St. Petersburg opened an international competition Friday for designs of a new park in the city center that local officials say will rival Moscow's award-winning Zaryadye Park.

Plans for the new park — to be located on an abandoned lot along the Neva River in the heart of the city — were first announced last April by then-interim governor Alexander Beglov and supported by President Vladimir Putin. Hundreds of locals voted to name the park “Tuchkov Buyan” after the area’s historic name.

					"View of the Tuchkov bridge", 1844					 					Public Domain
"View of the Tuchkov bridge", 1844 Public Domain

The new park will help “unite the main landmarks, pedestrian areas and green zones of the city into a single route and will open a unique panorama view onto the historical center of St. Petersburg,” vice-governor Nikolai Linchenko announced at a press conference Wednesday.

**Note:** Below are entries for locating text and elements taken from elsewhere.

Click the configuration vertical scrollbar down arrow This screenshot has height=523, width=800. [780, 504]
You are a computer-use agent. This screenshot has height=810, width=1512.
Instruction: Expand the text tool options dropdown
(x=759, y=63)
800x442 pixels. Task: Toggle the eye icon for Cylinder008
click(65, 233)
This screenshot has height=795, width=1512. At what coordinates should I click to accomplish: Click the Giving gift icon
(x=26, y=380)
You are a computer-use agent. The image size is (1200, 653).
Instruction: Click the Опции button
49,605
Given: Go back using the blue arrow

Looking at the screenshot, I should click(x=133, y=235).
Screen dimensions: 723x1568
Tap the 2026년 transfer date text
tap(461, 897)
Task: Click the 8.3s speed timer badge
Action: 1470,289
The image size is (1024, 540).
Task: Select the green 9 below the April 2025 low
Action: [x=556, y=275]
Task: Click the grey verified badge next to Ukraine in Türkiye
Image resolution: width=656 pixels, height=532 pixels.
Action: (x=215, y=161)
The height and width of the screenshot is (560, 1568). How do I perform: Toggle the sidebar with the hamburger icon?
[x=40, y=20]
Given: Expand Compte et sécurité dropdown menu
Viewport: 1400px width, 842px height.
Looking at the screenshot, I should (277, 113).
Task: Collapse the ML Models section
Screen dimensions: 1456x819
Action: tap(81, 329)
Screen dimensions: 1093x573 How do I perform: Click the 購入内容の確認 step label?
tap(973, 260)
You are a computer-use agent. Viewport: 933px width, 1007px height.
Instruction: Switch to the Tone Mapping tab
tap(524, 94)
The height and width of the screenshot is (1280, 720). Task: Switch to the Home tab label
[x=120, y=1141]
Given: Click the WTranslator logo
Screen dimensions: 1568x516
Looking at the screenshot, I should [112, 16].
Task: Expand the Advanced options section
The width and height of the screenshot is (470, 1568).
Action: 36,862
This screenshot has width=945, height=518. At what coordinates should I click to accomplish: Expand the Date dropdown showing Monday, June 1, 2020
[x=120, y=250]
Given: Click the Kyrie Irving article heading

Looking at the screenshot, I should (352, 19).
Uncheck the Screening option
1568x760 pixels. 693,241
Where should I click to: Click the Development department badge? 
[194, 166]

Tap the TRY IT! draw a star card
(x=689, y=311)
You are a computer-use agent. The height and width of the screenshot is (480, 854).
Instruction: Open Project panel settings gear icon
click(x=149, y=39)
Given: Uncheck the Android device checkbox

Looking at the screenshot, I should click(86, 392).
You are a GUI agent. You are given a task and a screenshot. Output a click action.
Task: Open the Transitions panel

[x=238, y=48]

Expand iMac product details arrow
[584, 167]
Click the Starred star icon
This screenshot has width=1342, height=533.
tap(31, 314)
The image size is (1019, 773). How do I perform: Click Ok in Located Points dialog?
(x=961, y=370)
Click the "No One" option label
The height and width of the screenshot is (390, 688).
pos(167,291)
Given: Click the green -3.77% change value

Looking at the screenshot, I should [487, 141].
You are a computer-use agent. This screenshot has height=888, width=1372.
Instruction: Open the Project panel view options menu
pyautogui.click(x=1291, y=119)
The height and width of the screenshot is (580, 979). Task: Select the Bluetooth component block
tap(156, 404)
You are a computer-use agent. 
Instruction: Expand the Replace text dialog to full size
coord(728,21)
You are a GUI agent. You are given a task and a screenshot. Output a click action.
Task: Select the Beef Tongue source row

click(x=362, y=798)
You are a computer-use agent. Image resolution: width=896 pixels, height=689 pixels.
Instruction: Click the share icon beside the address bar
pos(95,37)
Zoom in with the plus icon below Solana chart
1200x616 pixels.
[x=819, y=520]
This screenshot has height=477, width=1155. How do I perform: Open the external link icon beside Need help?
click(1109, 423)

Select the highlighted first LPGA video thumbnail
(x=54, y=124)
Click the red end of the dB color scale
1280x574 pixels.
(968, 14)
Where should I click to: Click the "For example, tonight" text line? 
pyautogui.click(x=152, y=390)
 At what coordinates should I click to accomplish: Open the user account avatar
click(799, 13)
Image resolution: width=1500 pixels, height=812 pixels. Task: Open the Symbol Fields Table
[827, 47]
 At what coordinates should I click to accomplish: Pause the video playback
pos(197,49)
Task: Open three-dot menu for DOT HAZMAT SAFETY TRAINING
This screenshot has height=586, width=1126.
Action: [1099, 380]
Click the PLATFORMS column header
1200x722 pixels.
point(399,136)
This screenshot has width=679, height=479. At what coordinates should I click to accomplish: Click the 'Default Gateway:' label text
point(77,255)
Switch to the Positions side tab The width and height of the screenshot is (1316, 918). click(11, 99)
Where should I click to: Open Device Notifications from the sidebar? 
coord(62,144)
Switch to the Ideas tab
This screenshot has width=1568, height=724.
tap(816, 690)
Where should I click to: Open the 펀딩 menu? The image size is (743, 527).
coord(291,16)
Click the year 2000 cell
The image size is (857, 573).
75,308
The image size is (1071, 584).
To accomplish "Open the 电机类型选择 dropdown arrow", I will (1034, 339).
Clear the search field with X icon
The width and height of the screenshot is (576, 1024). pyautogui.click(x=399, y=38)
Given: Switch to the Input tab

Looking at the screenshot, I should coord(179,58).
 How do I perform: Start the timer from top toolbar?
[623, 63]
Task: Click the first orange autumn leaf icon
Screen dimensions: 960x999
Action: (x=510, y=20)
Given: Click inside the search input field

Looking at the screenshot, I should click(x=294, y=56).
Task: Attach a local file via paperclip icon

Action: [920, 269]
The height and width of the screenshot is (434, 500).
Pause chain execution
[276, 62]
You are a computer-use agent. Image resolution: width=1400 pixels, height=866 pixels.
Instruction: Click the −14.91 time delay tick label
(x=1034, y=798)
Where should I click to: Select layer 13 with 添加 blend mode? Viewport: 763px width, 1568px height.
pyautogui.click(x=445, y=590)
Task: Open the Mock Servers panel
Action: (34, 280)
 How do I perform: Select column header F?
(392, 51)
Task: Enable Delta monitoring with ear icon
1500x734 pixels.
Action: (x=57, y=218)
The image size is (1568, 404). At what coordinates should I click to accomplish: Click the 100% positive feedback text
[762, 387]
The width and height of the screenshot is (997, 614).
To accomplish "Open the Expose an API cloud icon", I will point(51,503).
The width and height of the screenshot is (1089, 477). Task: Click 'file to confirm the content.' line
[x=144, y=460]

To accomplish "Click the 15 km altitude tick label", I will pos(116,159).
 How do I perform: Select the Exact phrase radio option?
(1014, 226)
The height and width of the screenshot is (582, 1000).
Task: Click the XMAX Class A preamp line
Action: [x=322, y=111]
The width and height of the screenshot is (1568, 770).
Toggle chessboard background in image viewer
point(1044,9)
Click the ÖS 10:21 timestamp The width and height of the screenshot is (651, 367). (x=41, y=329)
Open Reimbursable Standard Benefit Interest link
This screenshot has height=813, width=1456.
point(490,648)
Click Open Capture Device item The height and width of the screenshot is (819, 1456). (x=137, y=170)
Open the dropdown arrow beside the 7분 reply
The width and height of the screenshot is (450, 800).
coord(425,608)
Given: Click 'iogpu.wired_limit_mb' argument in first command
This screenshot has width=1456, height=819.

The 13-hectare park will be located on the Petrogradsky side along the Little Neva River.

On Thursday, several dozen local residents participated in the first of a series of public hearings about the new park. 

Diana Lobadanova, 32, told The Moscow Times at the meeting that she worries the authorities won't consider locals' opinions when choosing the winning design for the park.

“I’m afraid that they’ll include all the things we told them that we don’t want — a hanging bridge, art objects and a stage — and it will become yet another tourist attraction instead of a place for locals to relax,” Lobadanova said.

“But I’m a runner who lives nearby, and since running is becoming popular I’m guessing they’ll add a running track. So from a functional point of view it will be great for me, and of course 1,000 times better than the abandoned lot that’s been there for years.”

Proposals for the park will be accepted from bureaus until Jan. 15, 2020, after which a jury will award eight teams $60,000 each to further develop their proposals.

The competition is organized by the federally financed DOM.RF foundation and run by the Strelka consulting agency.